**Stored records**
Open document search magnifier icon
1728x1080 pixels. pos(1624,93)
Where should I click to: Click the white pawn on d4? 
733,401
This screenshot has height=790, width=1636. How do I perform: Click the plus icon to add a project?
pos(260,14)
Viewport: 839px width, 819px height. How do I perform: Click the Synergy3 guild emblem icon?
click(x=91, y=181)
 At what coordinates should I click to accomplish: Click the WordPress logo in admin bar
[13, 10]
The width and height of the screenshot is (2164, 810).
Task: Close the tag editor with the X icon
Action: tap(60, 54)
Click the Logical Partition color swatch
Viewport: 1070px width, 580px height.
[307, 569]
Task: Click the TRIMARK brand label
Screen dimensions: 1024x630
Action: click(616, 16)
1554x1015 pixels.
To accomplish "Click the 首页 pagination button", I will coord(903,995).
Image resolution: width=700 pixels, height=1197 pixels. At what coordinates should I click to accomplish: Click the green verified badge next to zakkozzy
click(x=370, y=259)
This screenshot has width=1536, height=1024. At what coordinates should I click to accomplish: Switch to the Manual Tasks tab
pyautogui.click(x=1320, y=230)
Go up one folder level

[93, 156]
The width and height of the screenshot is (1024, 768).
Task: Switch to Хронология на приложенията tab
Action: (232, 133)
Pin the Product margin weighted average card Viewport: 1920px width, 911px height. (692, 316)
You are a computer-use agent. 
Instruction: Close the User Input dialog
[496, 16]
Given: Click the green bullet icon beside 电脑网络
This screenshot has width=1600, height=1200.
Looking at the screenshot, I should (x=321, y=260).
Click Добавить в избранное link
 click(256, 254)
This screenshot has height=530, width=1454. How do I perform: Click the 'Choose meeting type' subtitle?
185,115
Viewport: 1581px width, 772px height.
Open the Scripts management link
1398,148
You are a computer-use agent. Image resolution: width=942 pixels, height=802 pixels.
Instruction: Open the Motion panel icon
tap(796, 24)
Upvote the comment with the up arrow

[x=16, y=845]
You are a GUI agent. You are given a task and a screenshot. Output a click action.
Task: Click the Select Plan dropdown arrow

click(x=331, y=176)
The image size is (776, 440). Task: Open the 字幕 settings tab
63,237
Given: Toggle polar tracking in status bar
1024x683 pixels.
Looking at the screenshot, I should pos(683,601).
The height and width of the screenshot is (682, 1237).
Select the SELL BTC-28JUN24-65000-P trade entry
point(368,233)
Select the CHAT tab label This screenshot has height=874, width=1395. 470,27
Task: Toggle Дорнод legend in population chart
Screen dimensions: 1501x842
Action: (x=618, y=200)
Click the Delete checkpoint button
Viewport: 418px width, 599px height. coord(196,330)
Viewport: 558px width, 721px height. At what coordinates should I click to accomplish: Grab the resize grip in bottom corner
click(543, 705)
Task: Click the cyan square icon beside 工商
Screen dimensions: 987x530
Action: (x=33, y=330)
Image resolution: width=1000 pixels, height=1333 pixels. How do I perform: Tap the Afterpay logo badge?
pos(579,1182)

**Try it**
Above are the records; from them, give again exactly the lines from the one containing "Viewport: 839px width, 819px" to the one containing "Viewport: 1581px width, 772px height.", both lines included, and nothing more.

**Exercise answer**
Viewport: 839px width, 819px height. How do I perform: Click the Synergy3 guild emblem icon?
click(x=91, y=181)
 At what coordinates should I click to accomplish: Click the WordPress logo in admin bar
[13, 10]
The width and height of the screenshot is (2164, 810).
Task: Close the tag editor with the X icon
Action: tap(60, 54)
Click the Logical Partition color swatch
Viewport: 1070px width, 580px height.
[307, 569]
Task: Click the TRIMARK brand label
Screen dimensions: 1024x630
Action: click(616, 16)
1554x1015 pixels.
To accomplish "Click the 首页 pagination button", I will coord(903,995).
Image resolution: width=700 pixels, height=1197 pixels. At what coordinates should I click to accomplish: Click the green verified badge next to zakkozzy
click(x=370, y=259)
This screenshot has width=1536, height=1024. At what coordinates should I click to accomplish: Switch to the Manual Tasks tab
pyautogui.click(x=1320, y=230)
Go up one folder level

[93, 156]
The width and height of the screenshot is (1024, 768).
Task: Switch to Хронология на приложенията tab
Action: (232, 133)
Pin the Product margin weighted average card Viewport: 1920px width, 911px height. (692, 316)
You are a computer-use agent. 
Instruction: Close the User Input dialog
[496, 16]
Given: Click the green bullet icon beside 电脑网络
This screenshot has width=1600, height=1200.
Looking at the screenshot, I should (x=321, y=260).
Click Добавить в избранное link
 click(256, 254)
This screenshot has height=530, width=1454. How do I perform: Click the 'Choose meeting type' subtitle?
185,115
Viewport: 1581px width, 772px height.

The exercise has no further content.